Неистовство молодежи не прекращалось. Кто-то очень громко крикнул: «Позор!» — но к чему это относилось — к концерту или к скандалу, — было не совсем ясно. От неожиданности на какой-то миг публика затихла, и Дикки сумел этим воспользоваться. Ценой большого внутреннего усилия, о котором говорили лишь капли стекающего по лбу пота, ему удалось собраться. Не обращай внимания на невнятный гул, то вспыхивающий, то затихающий в глубине зала, Дикки обернулся к ударнику Патрику, знаком попросил его сыграть вступление. И, перекрывая шум, запел во весь голос, дошел до верхней ноты и метнул ее в зал с такой силой, что стрела попала прямо в цель: толпа, получив удар в солнечное сплетение, покорилась сразу же, как укрощенное животное, издала глубокий вздох и взорвалась бурей аплодисментов. Дикки, от напряжения изменившийся в лице, жестом повелителя стихий потребовал и добился тишины, а затем каскадом золотых стрел в зал посыпались его «верха».
Алекс вытирал пот со лба.
— Ох, старушка! — сказал он Кристине. — Я был на грани инфаркта.

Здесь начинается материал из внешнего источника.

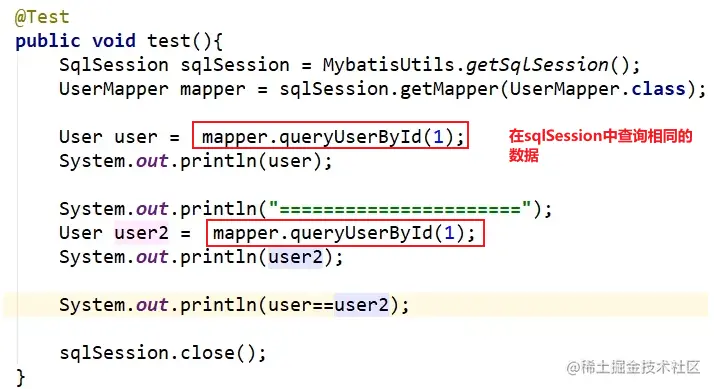Place cursor on the test() method name
714x389 pixels.
tap(169, 41)
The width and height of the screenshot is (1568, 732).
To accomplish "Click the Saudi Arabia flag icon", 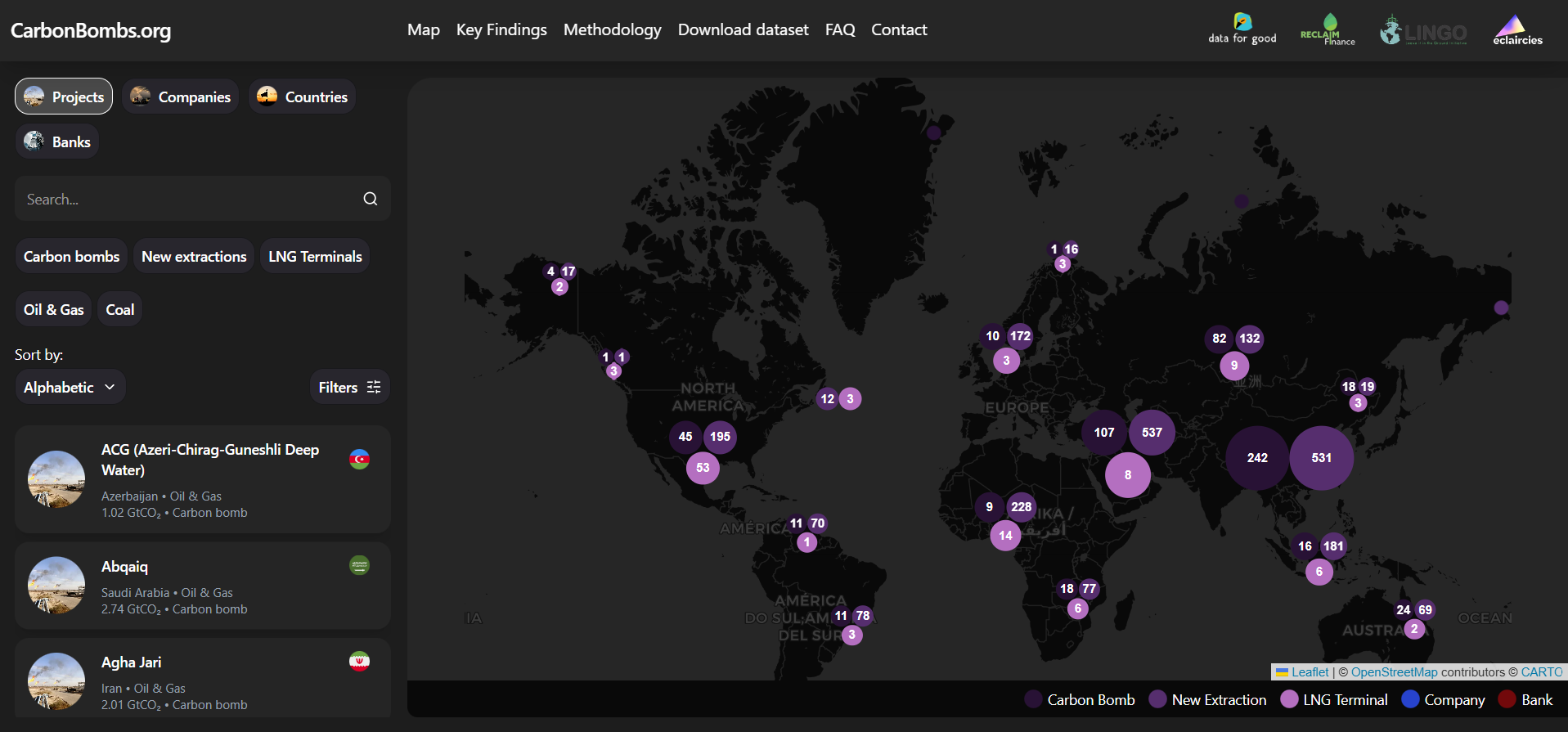I will point(359,565).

— Но что же все-таки происходит? — спросила приехавшая из Парижа Крис. — Конечно, вся эта кампания очень неприятна… Но я же вижу, зал набит.
— Набит, даже слишком, — сказал Алекс, — но все держится на волоске. Сегодня вечером Дикки не спасовал, овладел залом, я, правда, не понимаю, как. Но достаточно всего одного раза, когда он будет не в форме, и тогда провал. И о нем раззвонят повсюду. Наверняка за всем этим кто-то стоит, Крис. Я чувствую, понимаешь? Ну хотя бы кто такие эти типы, поднявшие крик?

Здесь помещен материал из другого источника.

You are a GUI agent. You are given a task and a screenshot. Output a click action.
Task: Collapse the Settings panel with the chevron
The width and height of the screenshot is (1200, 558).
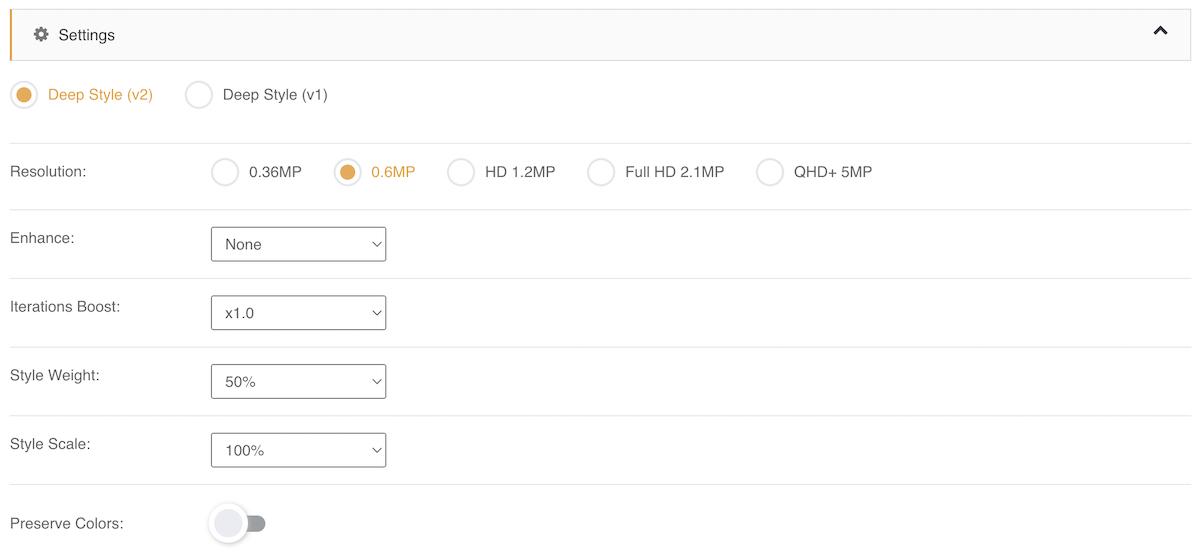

Этих типов выбросили на улицу, и они даже не слышали громких криков «браво», оваций, которыми закончился концерт. Победа над «злоумышленниками» только добавила блеска триумфу Дикки-Короля. Но Алекс не обольщался: так одерживают победу в боксе, а не на сцене. Если бы Дикки проиграл, зрители остались бы не менее довольны.

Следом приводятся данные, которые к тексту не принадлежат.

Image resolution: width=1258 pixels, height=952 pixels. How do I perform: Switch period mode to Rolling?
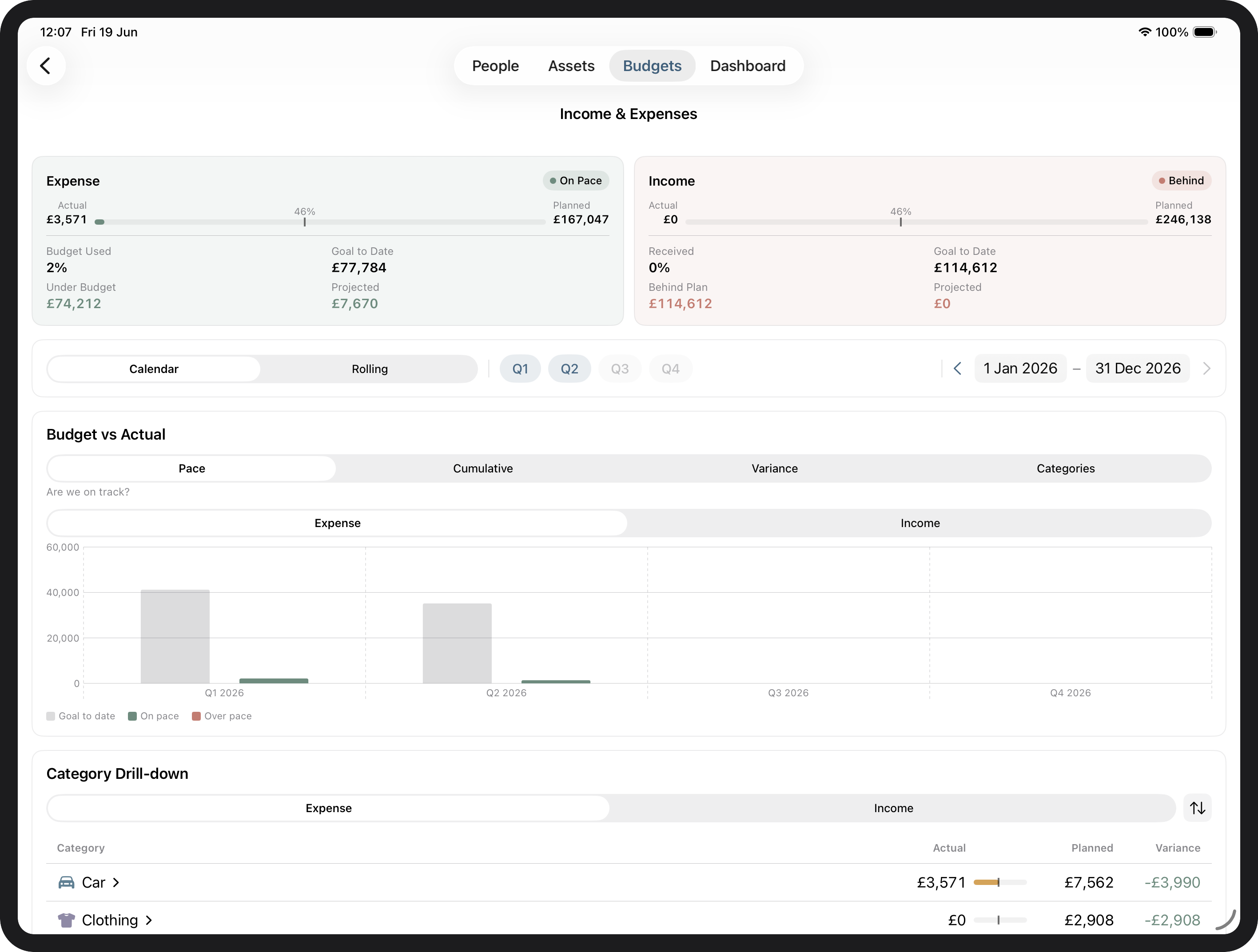pos(370,369)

Публика расходилась. За пределами магического круга шапито и огней крики умолкали; зрители разговаривали вполголоса, искали друг друга, хлопали дверцы машин, тарахтели мопеды… Клод остался один. Люди растекаются, как лужи крови… Даже Эмилио, Аттилио, словом, его приятель, почему-то исчез. И снова угрожающе надвигалось одиночество, машины разъезжались, звучали последние слова прощания, скоро он снова останется один, на ничейной земле, среди каркасов опустевших автомобилей, поставленных на ночную стоянку, домов с закрытыми ставнями, сквозь которые просачиваются дразнящие лучи света, среди нескончаемых заборов, уже неразборчивых афиш на стенах, — опять эти стены… Он хотел подняться, но не смог.
— Подождите минуточку, — произнес знакомый голос. — Это пройдет. Не надо торопиться.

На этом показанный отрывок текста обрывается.